Cordilleran Section - 119th Annual Meeting - 2023

Paper No. 2-9
Presentation Time: 11:00 AM

IMAGING AND INTERPRETING THE HIGH SIERRA AMONG AVIATORS, MOUNTAINEERS, AND OTHER ADVENTURERS


PUTNAM, Roger, Physical Sciences Department, Truckee Meadows Community College, 7000 Dandini Boulevard, Reno, NV 89512 and GLAZNER, Allen, Department of Geological Sciences, University of North Carolina, 107 Mitchell Hall CB 3315, Chapel Hill, NC 27599-3315

Most adventurers record their exploits by recording the landscapes over which they travel with photographs, sketches, and journals. The reasons for this are many—to fulfill a scientific or cartographic mission, or satisfy funding organizations, or express artistic emotions, or aid in personal reminiscence. Whatever the inspiration, the imaging work of those who explore wild lands has great value for those who seek to understand their natural and human histories.

------------------------------------------------

--- BRIEF A ---
According to the abstract on imaging the High Sierra, what do most adventurers use to record the landscapes they travel over?
--- BRIEF B ---
Carry the abstract on imaging the High Sierra forward from its last sentence.

Collected data entries:
------------------------------------------------

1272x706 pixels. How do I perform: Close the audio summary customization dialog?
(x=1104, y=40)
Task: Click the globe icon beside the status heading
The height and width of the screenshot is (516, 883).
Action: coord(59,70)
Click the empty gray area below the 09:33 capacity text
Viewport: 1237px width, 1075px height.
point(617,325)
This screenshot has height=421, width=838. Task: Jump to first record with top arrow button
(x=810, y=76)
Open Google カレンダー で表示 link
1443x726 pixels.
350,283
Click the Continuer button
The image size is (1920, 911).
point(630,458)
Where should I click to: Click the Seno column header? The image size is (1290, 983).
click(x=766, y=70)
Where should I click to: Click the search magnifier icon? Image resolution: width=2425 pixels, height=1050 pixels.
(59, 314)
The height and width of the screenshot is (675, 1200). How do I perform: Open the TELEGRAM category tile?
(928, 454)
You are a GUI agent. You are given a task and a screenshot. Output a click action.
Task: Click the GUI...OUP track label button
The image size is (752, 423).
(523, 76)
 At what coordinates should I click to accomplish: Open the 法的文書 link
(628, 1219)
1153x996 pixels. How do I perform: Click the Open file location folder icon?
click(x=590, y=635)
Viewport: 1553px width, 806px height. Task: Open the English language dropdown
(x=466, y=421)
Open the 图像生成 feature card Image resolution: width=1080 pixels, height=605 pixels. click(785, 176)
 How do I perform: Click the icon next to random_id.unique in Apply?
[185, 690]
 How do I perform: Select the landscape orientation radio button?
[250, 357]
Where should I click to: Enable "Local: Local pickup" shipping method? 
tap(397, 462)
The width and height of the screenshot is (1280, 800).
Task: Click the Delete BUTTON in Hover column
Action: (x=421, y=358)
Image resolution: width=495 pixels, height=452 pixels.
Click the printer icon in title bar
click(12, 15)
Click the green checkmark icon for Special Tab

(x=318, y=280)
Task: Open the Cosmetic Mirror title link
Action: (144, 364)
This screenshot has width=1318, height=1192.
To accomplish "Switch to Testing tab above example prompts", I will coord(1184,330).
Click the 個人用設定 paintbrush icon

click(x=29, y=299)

------------------------------------------------

--- YOUR RESPONSE A ---
Photographs, sketches, and journals.

--- YOUR RESPONSE B ---
We are using the imagery of explorers to better understand the High Sierra in two ways. 1) Legendary fish biologist Phil Pister (d. 2023) captured thousands of aerial images of the High Sierra, at altitudes ranging from 12,000'-15,000' and covering all seasons, during flights for the California Dept. of Fish and Wildlife. This archive provides a valuable record of seasonal and temporal changes in snowfields and glaciers going back to the 1950s. As many flights originated in Bishop, the archive contains numerous photos of Fish Slough, home of the Owens pupfish, a species that Phil singlehandedly saved from extinction in 1969. We began scanning slides in 2022, before Phil's passing, and the project will continue. 2) We are also using photographs, maps, and accounts of ascents of the steepest peaks in the High Sierra, produced over a century by mountaineers such as John Muir, Joseph Le Conte, Norman Clyde, and Doug Robinson. The information gleaned from their accounts allowed us to publish the first comprehensive guidebook to technical climbs in the High Sierra since Steve Roper’s 1976 guide.

These sources allow us to document geologic and ecologic changes, and changing patterns of human interaction with the mountains and, in the tradition of Jim Moore's Exploring the Highest Sierra, help us build tools to expand Earth Science literacy in communities of adventurers.